_WHAT YOU SHOULD DO_
Present the lines below as a Markdown table with the columns Row and Line, numbering each row and leaving out blank lines.
>> Start RECORDS SUPPLIED
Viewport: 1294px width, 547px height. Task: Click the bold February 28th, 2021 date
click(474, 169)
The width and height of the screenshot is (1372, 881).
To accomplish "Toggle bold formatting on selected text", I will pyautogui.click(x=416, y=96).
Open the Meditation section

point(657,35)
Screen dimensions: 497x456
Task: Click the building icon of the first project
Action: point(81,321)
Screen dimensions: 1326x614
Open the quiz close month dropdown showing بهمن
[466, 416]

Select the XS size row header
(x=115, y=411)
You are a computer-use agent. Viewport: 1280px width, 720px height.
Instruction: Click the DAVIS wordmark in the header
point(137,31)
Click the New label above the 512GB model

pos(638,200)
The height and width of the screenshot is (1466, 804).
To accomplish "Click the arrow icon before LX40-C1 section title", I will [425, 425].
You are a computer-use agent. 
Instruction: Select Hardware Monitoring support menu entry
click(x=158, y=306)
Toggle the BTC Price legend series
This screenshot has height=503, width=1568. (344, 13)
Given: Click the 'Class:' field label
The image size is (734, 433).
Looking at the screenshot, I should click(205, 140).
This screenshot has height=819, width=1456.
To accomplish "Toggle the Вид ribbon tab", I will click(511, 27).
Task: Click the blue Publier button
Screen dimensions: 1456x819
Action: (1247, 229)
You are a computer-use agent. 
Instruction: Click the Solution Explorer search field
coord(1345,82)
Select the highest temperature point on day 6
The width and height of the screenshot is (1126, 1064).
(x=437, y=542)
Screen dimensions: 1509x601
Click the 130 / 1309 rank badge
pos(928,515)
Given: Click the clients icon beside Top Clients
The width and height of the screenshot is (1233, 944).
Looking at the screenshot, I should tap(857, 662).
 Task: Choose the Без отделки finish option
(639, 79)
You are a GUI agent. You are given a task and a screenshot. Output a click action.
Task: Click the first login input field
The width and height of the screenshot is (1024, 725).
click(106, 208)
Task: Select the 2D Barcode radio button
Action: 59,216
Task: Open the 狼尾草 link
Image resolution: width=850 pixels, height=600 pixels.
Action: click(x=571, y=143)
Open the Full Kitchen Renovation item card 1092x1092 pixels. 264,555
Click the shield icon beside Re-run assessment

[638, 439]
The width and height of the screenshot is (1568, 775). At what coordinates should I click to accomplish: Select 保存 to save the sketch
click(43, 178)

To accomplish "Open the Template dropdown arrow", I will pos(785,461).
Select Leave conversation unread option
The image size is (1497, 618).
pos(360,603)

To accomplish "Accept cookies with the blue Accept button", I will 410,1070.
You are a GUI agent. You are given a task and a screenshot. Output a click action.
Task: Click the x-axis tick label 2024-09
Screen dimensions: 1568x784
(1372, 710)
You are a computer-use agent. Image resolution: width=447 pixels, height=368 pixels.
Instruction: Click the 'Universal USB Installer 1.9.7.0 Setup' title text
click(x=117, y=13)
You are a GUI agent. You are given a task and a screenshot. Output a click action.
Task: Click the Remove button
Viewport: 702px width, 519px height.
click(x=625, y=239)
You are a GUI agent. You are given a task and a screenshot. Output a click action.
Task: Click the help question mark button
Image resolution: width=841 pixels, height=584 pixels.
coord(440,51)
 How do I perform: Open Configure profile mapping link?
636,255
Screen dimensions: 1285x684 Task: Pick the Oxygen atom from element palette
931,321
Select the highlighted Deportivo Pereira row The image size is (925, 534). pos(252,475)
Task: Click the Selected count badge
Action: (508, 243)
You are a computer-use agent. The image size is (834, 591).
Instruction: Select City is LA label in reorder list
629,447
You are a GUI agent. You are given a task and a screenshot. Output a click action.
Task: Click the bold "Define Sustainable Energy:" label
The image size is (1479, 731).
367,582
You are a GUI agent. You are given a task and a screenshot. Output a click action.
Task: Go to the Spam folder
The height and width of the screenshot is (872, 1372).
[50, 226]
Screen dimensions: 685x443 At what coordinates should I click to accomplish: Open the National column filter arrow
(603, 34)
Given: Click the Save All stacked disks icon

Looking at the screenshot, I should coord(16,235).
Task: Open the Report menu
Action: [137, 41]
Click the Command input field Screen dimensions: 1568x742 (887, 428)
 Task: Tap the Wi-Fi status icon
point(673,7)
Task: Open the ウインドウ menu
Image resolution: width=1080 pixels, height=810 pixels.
>> End RECORDS SUPPLIED
_TASK ANSWER_
| Row | Line |
|---|---|
| 1 | Viewport: 1294px width, 547px height. Task: Click the bold February 28th, 2021 date |
| 2 | click(474, 169) |
| 3 | The width and height of the screenshot is (1372, 881). |
| 4 | To accomplish "Toggle bold formatting on selected text", I will pyautogui.click(x=416, y=96). |
| 5 | Open the Meditation section |
| 6 | point(657,35) |
| 7 | Screen dimensions: 497x456 |
| 8 | Task: Click the building icon of the first project |
| 9 | Action: point(81,321) |
| 10 | Screen dimensions: 1326x614 |
| 11 | Open the quiz close month dropdown showing بهمن |
| 12 | [466, 416] |
| 13 | Select the XS size row header |
| 14 | (x=115, y=411) |
| 15 | You are a computer-use agent. Viewport: 1280px width, 720px height. |
| 16 | Instruction: Click the DAVIS wordmark in the header |
| 17 | point(137,31) |
| 18 | Click the New label above the 512GB model |
| 19 | pos(638,200) |
| 20 | The height and width of the screenshot is (1466, 804). |
| 21 | To accomplish "Click the arrow icon before LX40-C1 section title", I will [425, 425]. |
| 22 | You are a computer-use agent.  |
| 23 | Instruction: Select Hardware Monitoring support menu entry |
| 24 | click(x=158, y=306) |
| 25 | Toggle the BTC Price legend series |
| 26 | This screenshot has height=503, width=1568. (344, 13) |
| 27 | Given: Click the 'Class:' field label |
| 28 | The image size is (734, 433). |
| 29 | Looking at the screenshot, I should click(205, 140). |
| 30 | This screenshot has height=819, width=1456. |
| 31 | To accomplish "Toggle the Вид ribbon tab", I will click(511, 27). |
| 32 | Task: Click the blue Publier button |
| 33 | Screen dimensions: 1456x819 |
| 34 | Action: (1247, 229) |
| 35 | You are a computer-use agent.  |
| 36 | Instruction: Click the Solution Explorer search field |
| 37 | coord(1345,82) |
| 38 | Select the highest temperature point on day 6 |
| 39 | The width and height of the screenshot is (1126, 1064). |
| 40 | (x=437, y=542) |
| 41 | Screen dimensions: 1509x601 |
| 42 | Click the 130 / 1309 rank badge |
| 43 | pos(928,515) |
| 44 | Given: Click the clients icon beside Top Clients |
| 45 | The width and height of the screenshot is (1233, 944). |
| 46 | Looking at the screenshot, I should tap(857, 662). |
| 47 |  Task: Choose the Без отделки finish option |
| 48 | (639, 79) |
| 49 | You are a GUI agent. You are given a task and a screenshot. Output a click action. |
| 50 | Task: Click the first login input field |
| 51 | The width and height of the screenshot is (1024, 725). |
| 52 | click(106, 208) |
| 53 | Task: Select the 2D Barcode radio button |
| 54 | Action: 59,216 |
| 55 | Task: Open the 狼尾草 link |
| 56 | Image resolution: width=850 pixels, height=600 pixels. |
| 57 | Action: click(x=571, y=143) |
| 58 | Open the Full Kitchen Renovation item card 1092x1092 pixels. 264,555 |
| 59 | Click the shield icon beside Re-run assessment |
| 60 | [638, 439] |
| 61 | The width and height of the screenshot is (1568, 775). At what coordinates should I click to accomplish: Select 保存 to save the sketch |
| 62 | click(43, 178) |
| 63 | To accomplish "Open the Template dropdown arrow", I will pos(785,461). |
| 64 | Select Leave conversation unread option |
| 65 | The image size is (1497, 618). |
| 66 | pos(360,603) |
| 67 | To accomplish "Accept cookies with the blue Accept button", I will 410,1070. |
| 68 | You are a GUI agent. You are given a task and a screenshot. Output a click action. |
| 69 | Task: Click the x-axis tick label 2024-09 |
| 70 | Screen dimensions: 1568x784 |
| 71 | (1372, 710) |
| 72 | You are a computer-use agent. Image resolution: width=447 pixels, height=368 pixels. |
| 73 | Instruction: Click the 'Universal USB Installer 1.9.7.0 Setup' title text |
| 74 | click(x=117, y=13) |
| 75 | You are a GUI agent. You are given a task and a screenshot. Output a click action. |
| 76 | Task: Click the Remove button |
| 77 | Viewport: 702px width, 519px height. |
| 78 | click(x=625, y=239) |
| 79 | You are a GUI agent. You are given a task and a screenshot. Output a click action. |
| 80 | Task: Click the help question mark button |
| 81 | Image resolution: width=841 pixels, height=584 pixels. |
| 82 | coord(440,51) |
| 83 |  How do I perform: Open Configure profile mapping link? |
| 84 | 636,255 |
| 85 | Screen dimensions: 1285x684 Task: Pick the Oxygen atom from element palette |
| 86 | 931,321 |
| 87 | Select the highlighted Deportivo Pereira row The image size is (925, 534). pos(252,475) |
| 88 | Task: Click the Selected count badge |
| 89 | Action: (508, 243) |
| 90 | You are a computer-use agent. The image size is (834, 591). |
| 91 | Instruction: Select City is LA label in reorder list |
| 92 | 629,447 |
| 93 | You are a GUI agent. You are given a task and a screenshot. Output a click action. |
| 94 | Task: Click the bold "Define Sustainable Energy:" label |
| 95 | The image size is (1479, 731). |
| 96 | 367,582 |
| 97 | You are a GUI agent. You are given a task and a screenshot. Output a click action. |
| 98 | Task: Go to the Spam folder |
| 99 | The height and width of the screenshot is (872, 1372). |
| 100 | [50, 226] |
| 101 | Screen dimensions: 685x443 At what coordinates should I click to accomplish: Open the National column filter arrow |
| 102 | (603, 34) |
| 103 | Given: Click the Save All stacked disks icon |
| 104 | Looking at the screenshot, I should coord(16,235). |
| 105 | Task: Open the Report menu |
| 106 | Action: [137, 41] |
| 107 | Click the Command input field Screen dimensions: 1568x742 (887, 428) |
| 108 |  Task: Tap the Wi-Fi status icon |
| 109 | point(673,7) |
| 110 | Task: Open the ウインドウ menu |
| 111 | Image resolution: width=1080 pixels, height=810 pixels. |